Homework Assignment #1
DEFINITIONS AND LEVELS OF PREVENTION
General Directions for ALL Homeworks:
(1) Write answers neatly on a separate sheet of paper
(2) Bring your answers to Lab to use for discussion.
(3) We recommend you not write your answers on your homework question sheet.
You may find it helpful to use the homework questions as review for the
midterm and final exams and it is easier to test your knowledge if the answers
are not shown on the question page.
(4) HOMEWORK IS NOT GRADED. However, we provide an idea of the number
of points that would be given, so you know how much is required for each
question
A. DEFINITIONS and CONCEPTS: Give a brief definition, and an example if
appropriate. You may use information from the lecture, the textbooks, or you may
use other resources, such as the Glossary in Section K of Part III of the Syllabus.
1.
What is the definition of epidemiology? (10 points)

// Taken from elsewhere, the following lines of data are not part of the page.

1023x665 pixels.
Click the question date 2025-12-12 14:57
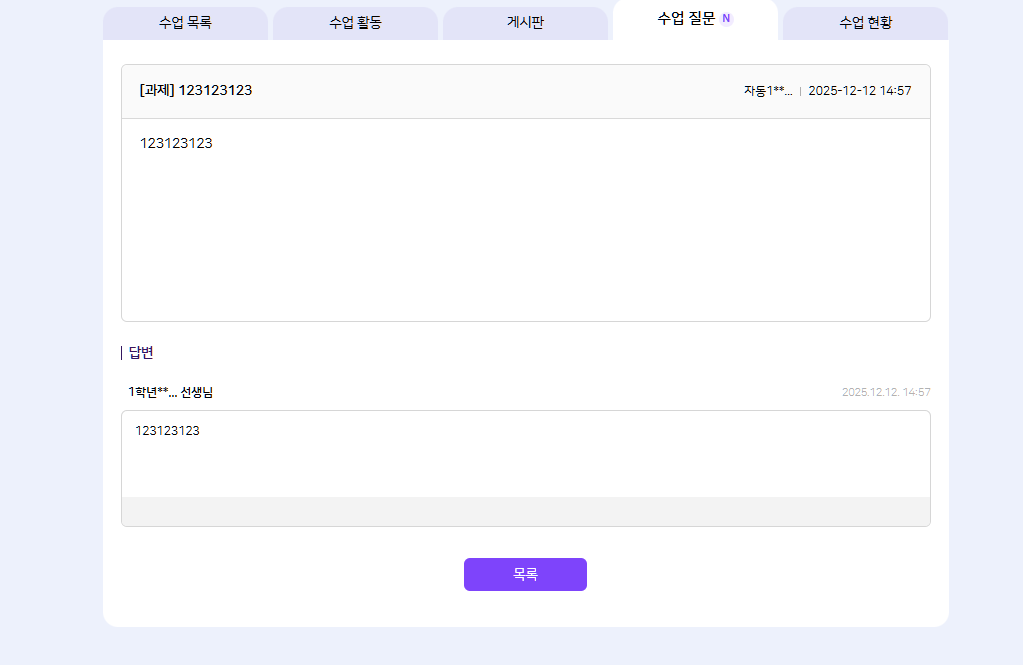[859, 91]
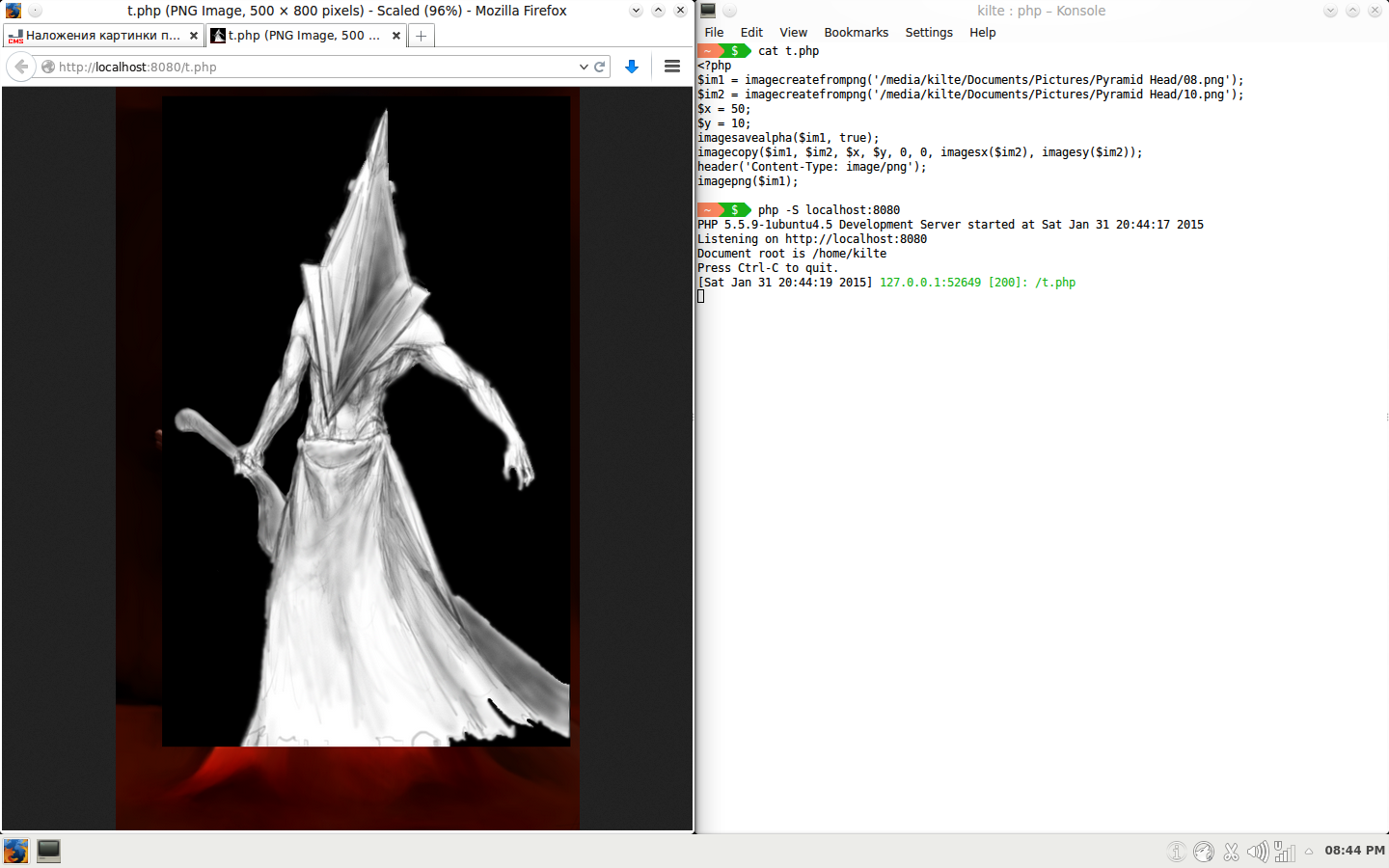Open the Bookmarks menu in Konsole
This screenshot has height=868, width=1389.
click(856, 32)
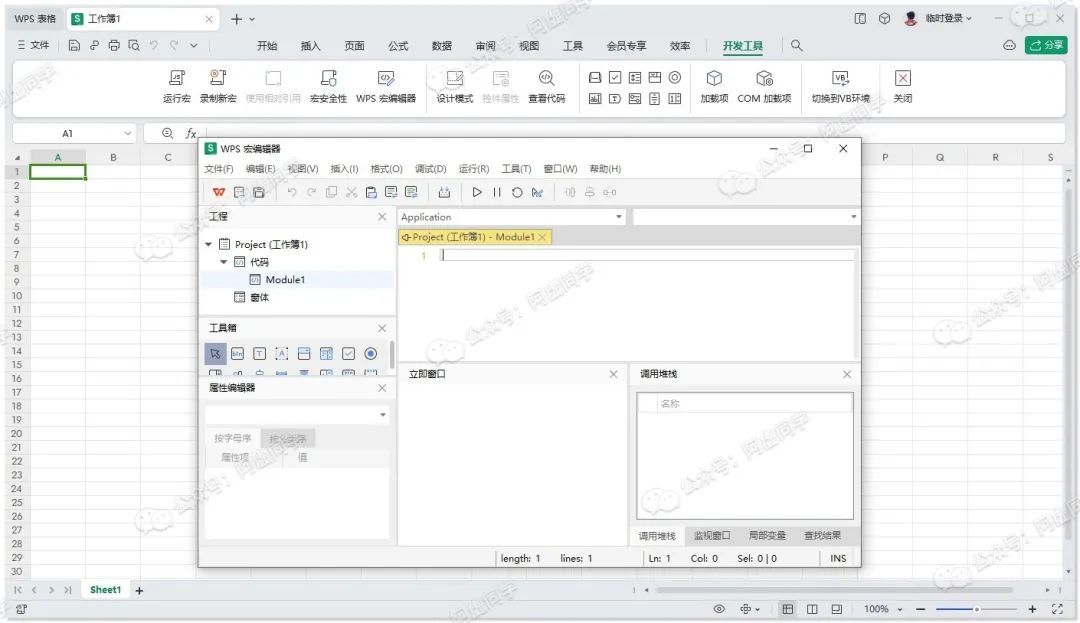Image resolution: width=1080 pixels, height=623 pixels.
Task: Click the 分享 share button
Action: click(1046, 45)
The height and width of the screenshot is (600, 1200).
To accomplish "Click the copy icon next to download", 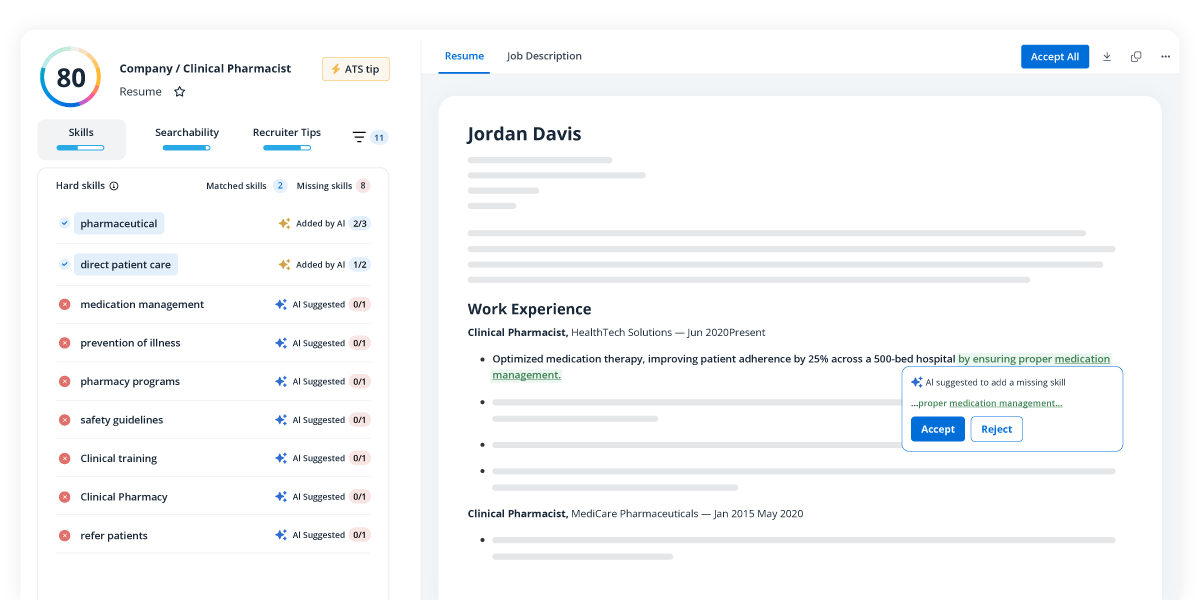I will click(x=1136, y=57).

2. Describe briefly how epidemiology is similar to clinical medicine and how it
differs. (2 or 3 sentences) (10 points)
3. Describe briefly how a study population differs from a source population and
how a source population differs from a target population. (20 points)
4. Describe the major difference between an observational study
and an experimental study. If you wanted to know if frequently eating
McDonalds Big Macs causes people to gain weight, describe (in 1 or 2
sentences) how you would answer this with an observational design versus an
experimental design? Which approach do you think is better? Why? (30 points)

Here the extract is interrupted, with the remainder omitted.